## [Problem requirements]
Repeat each of the entries below word for word, and leave the pictures out.

## [Extracted information]

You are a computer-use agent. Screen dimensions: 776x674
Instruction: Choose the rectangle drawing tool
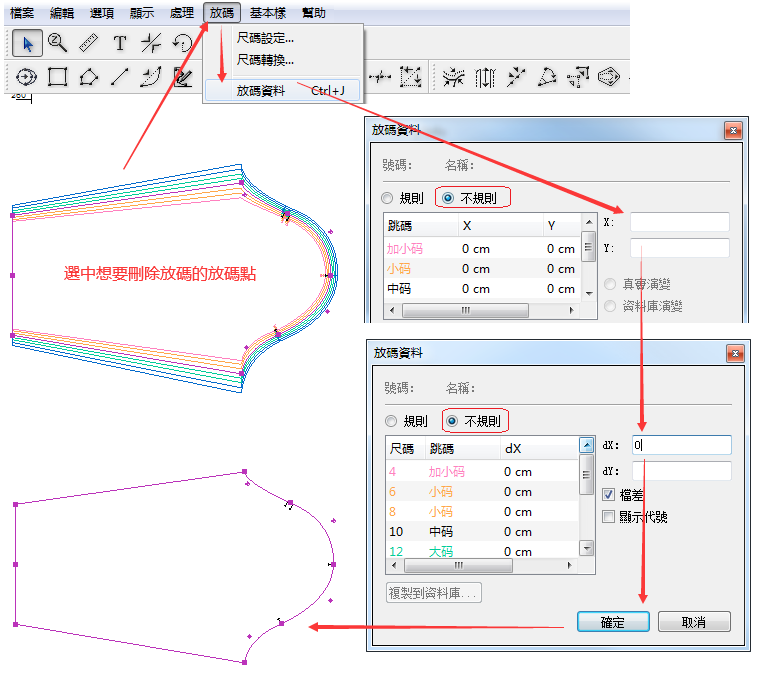[57, 76]
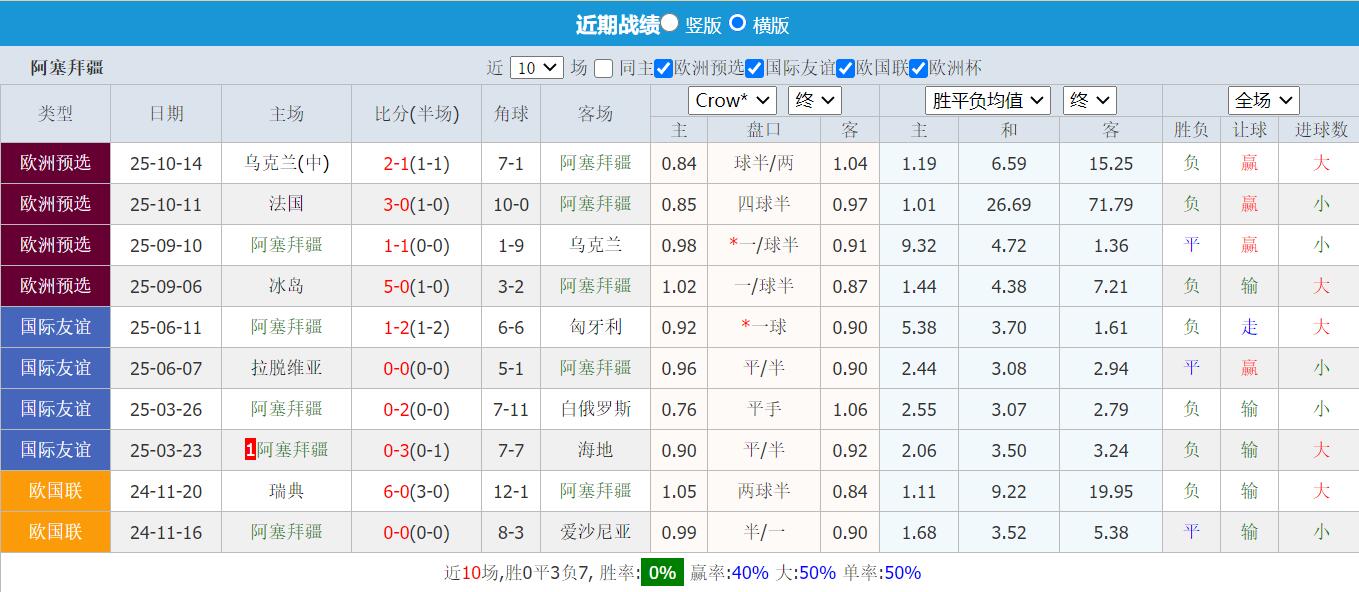This screenshot has width=1359, height=592.
Task: Select the 横版 display radio button
Action: (738, 24)
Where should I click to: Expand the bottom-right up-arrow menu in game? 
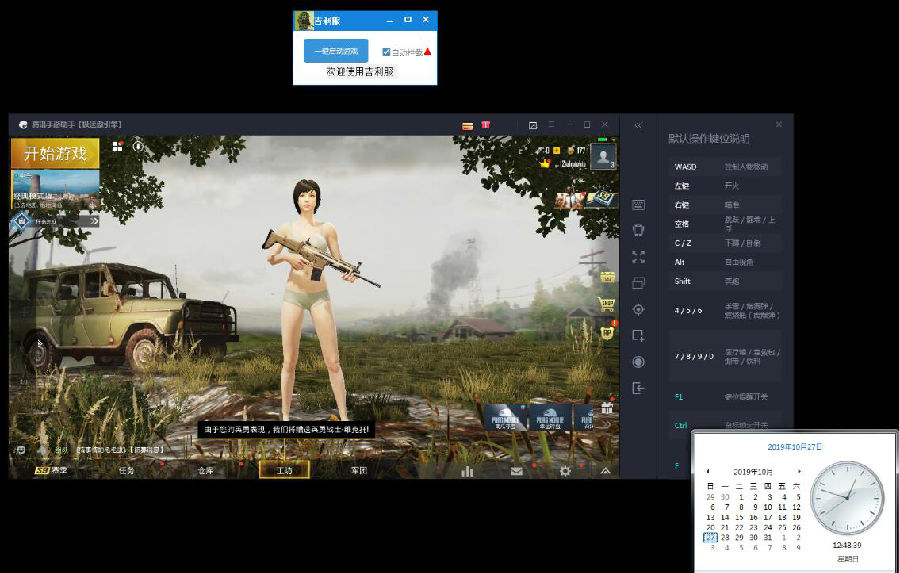(605, 471)
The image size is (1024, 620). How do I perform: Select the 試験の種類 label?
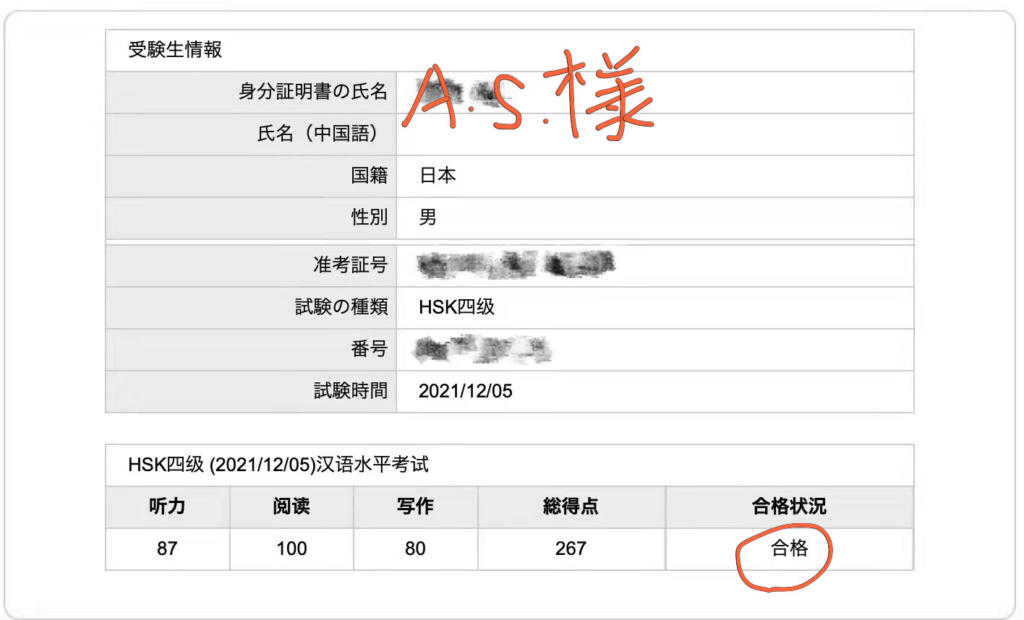[334, 307]
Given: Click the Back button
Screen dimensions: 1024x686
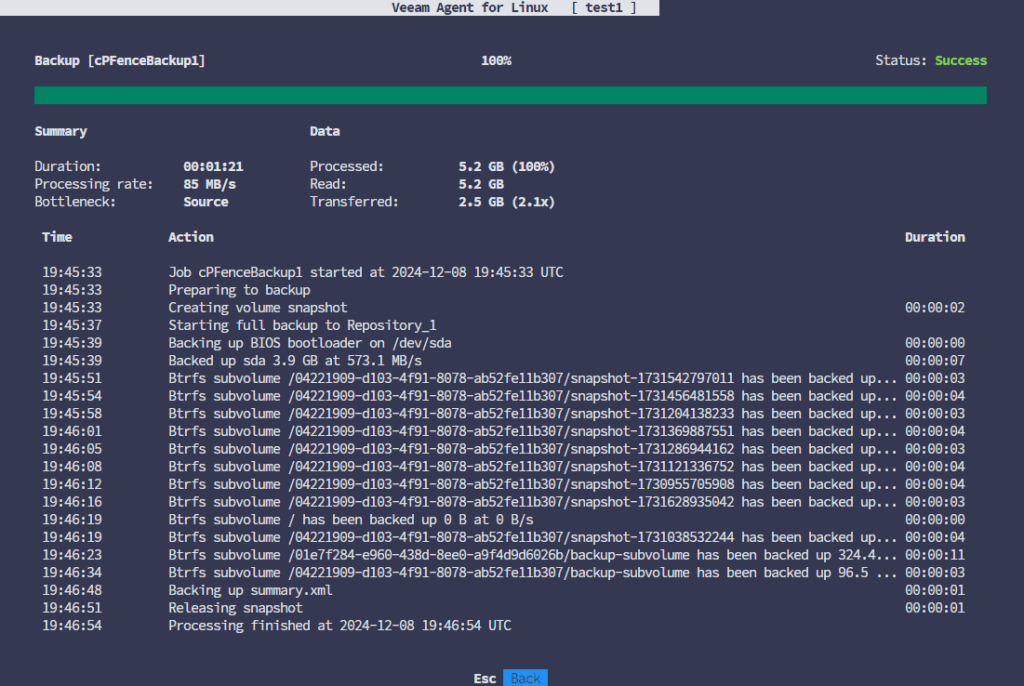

## [Completed task]
You are a computer-use agent. Screen dimensions: 776x674
Instruction: Choose the rectangle drawing tool
[57, 76]
This screenshot has width=1359, height=592.
Task: Select the 横版 display radio button
Action: (738, 24)
Where should I click to: Expand the bottom-right up-arrow menu in game? 
(605, 471)
The image size is (1024, 620). How do I perform: Select the 試験の種類 label?
[334, 307]
Given: Click the Back button
Screen dimensions: 1024x686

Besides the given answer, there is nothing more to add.